_Exercise inputs:_
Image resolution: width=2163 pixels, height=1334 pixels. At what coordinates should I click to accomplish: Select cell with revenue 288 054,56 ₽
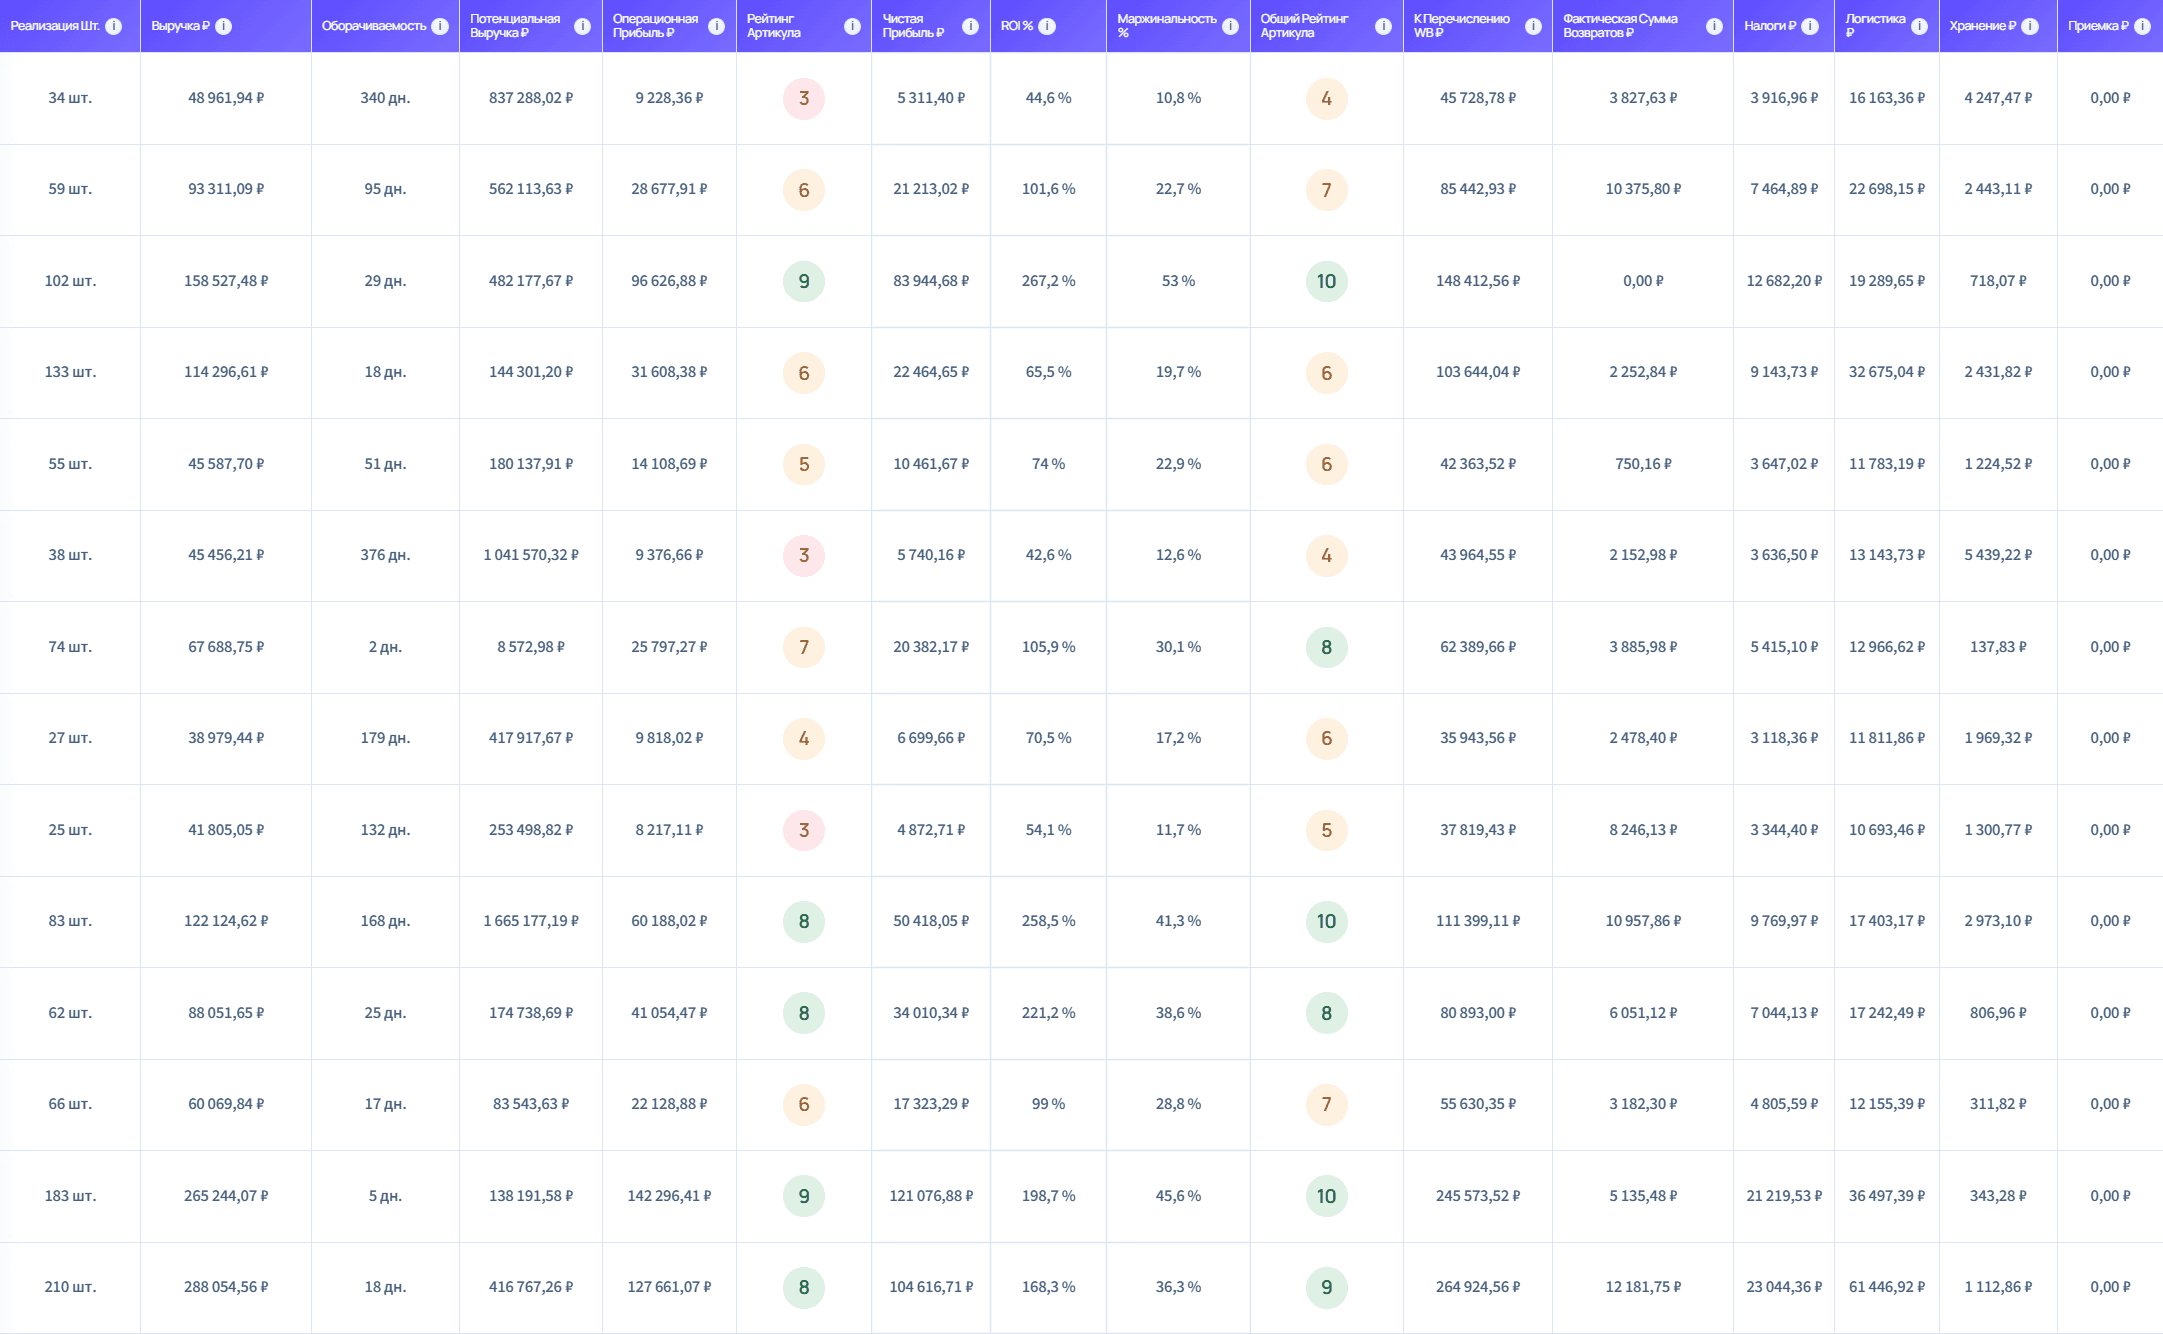[226, 1287]
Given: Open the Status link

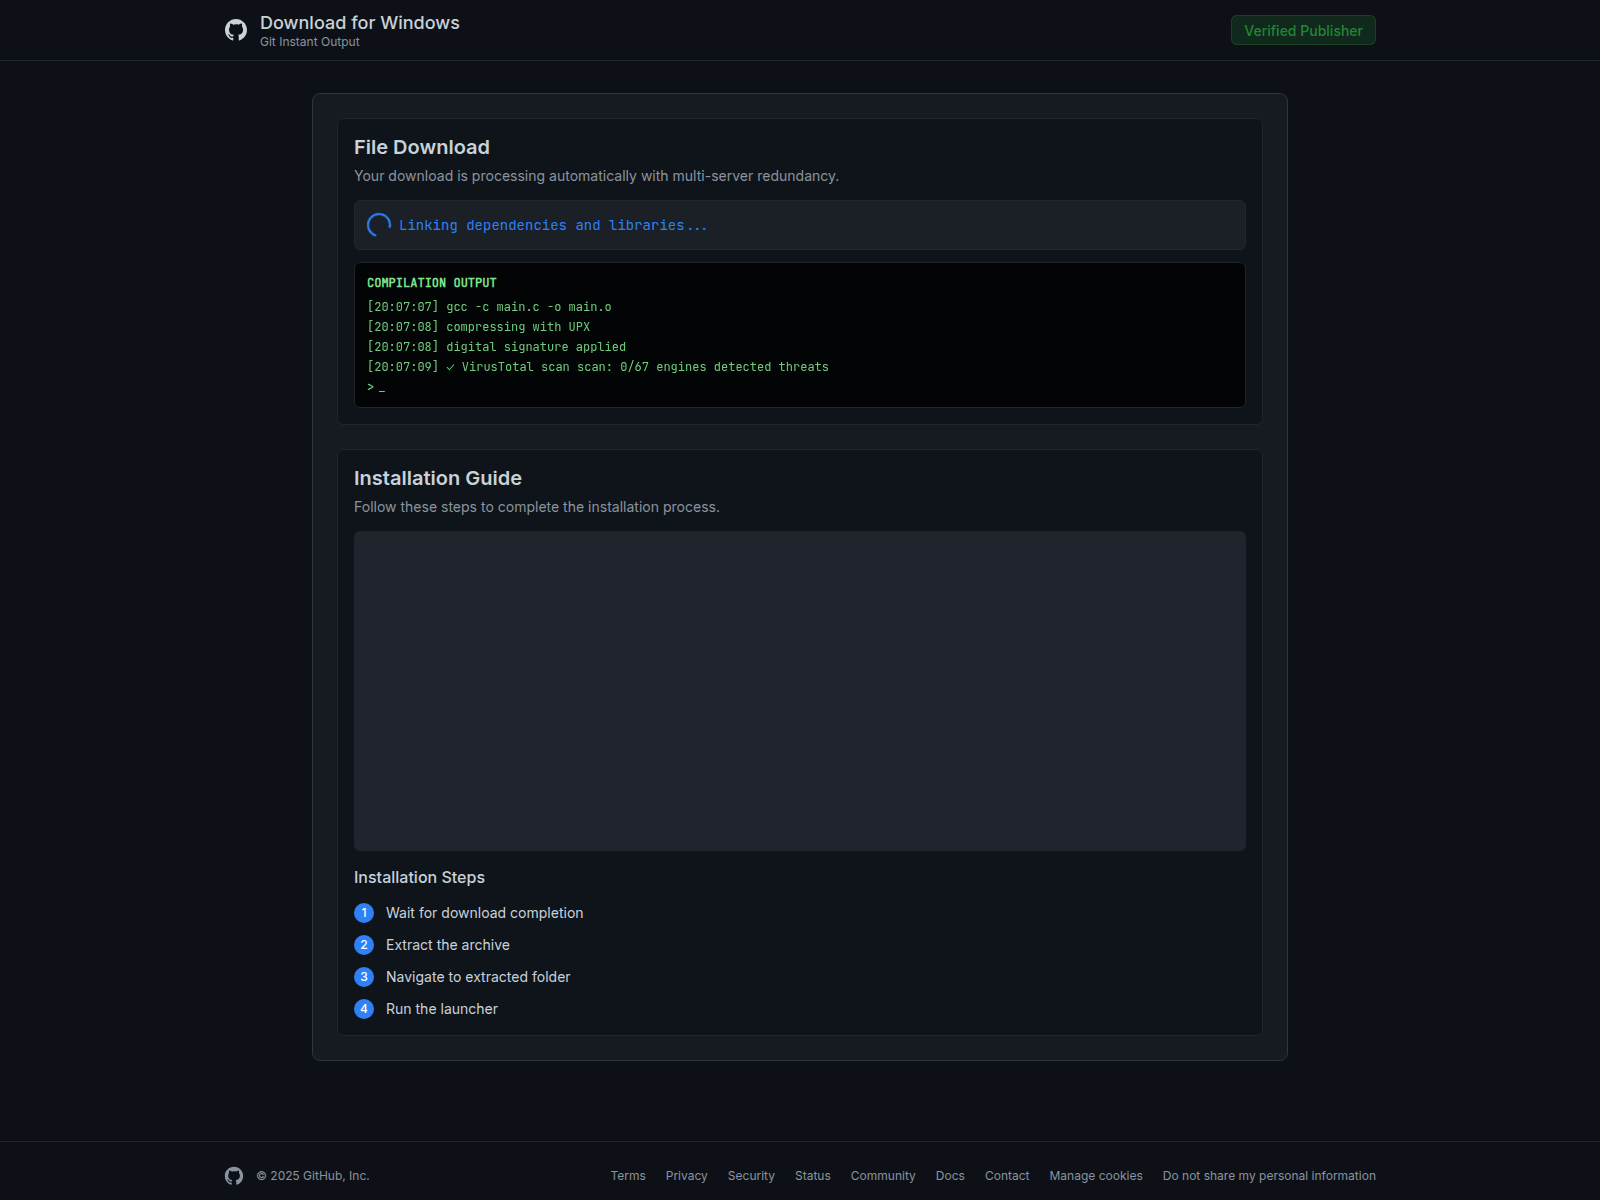Looking at the screenshot, I should click(812, 1176).
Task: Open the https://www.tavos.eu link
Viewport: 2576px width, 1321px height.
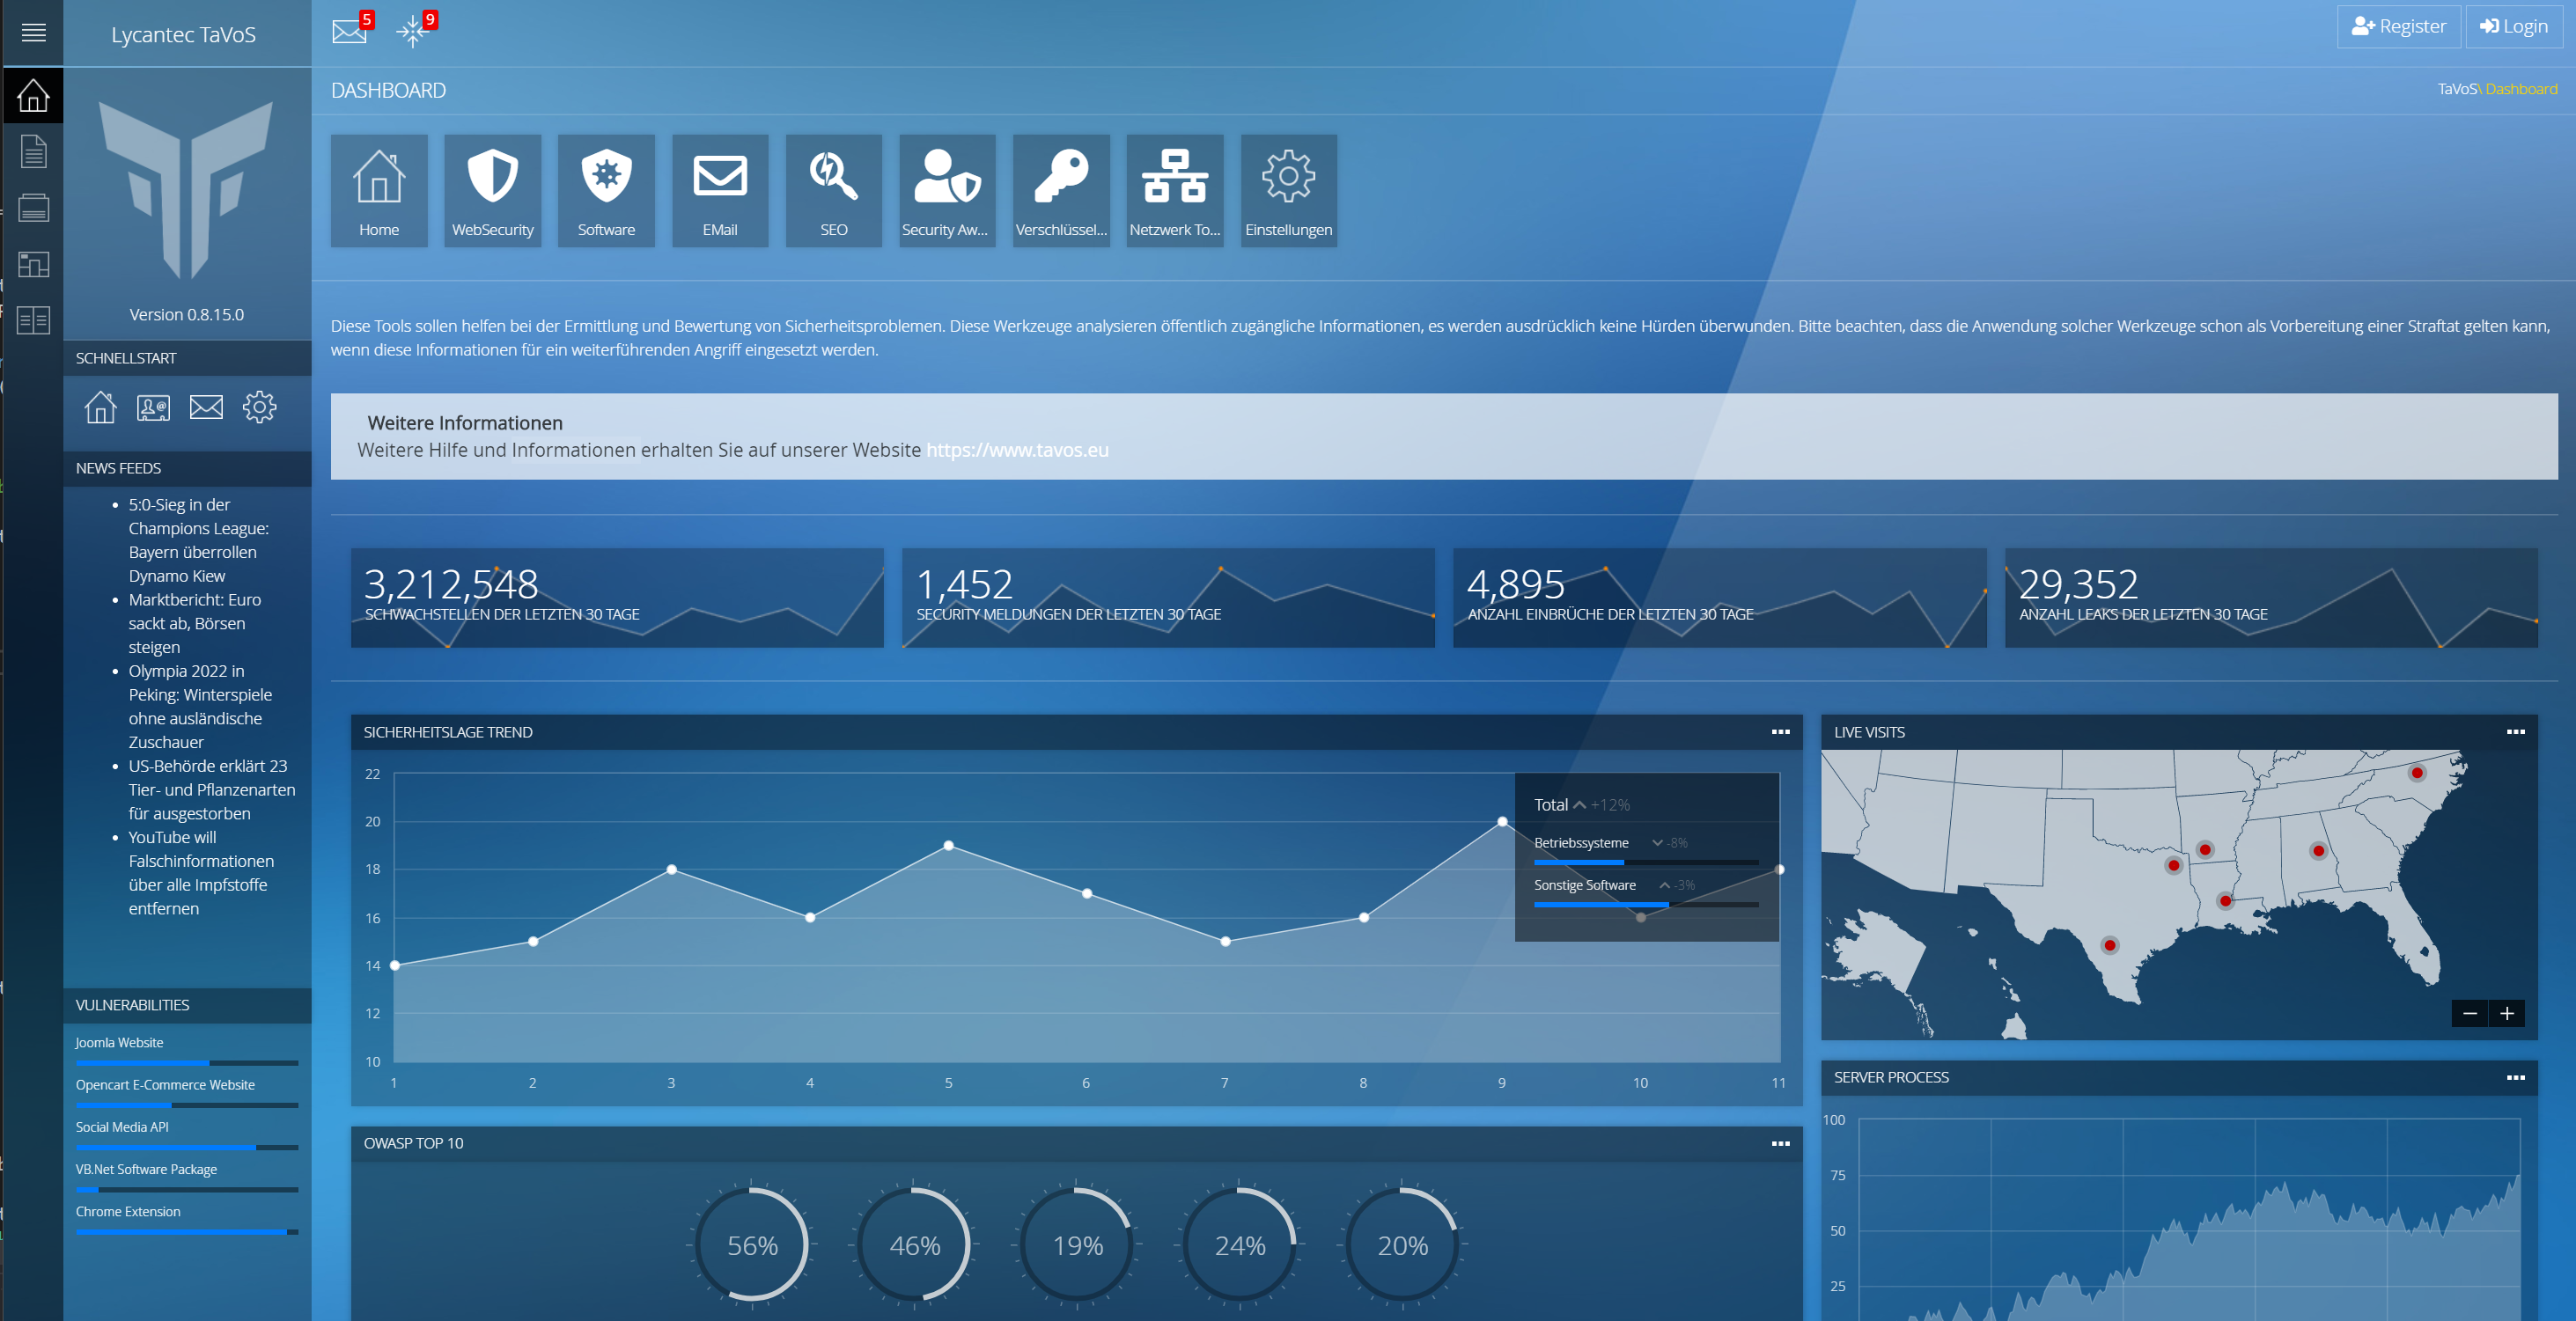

_Task item:_ The answer is the records above, repeated exactly, with no picture in it.

_Solution to this exercise:_
Image resolution: width=2163 pixels, height=1334 pixels. At what coordinates should I click to accomplish: Select cell with revenue 288 054,56 ₽
[226, 1287]
Given: Open the Status link

Looking at the screenshot, I should click(812, 1176).
Task: Open the https://www.tavos.eu link
Viewport: 2576px width, 1321px height.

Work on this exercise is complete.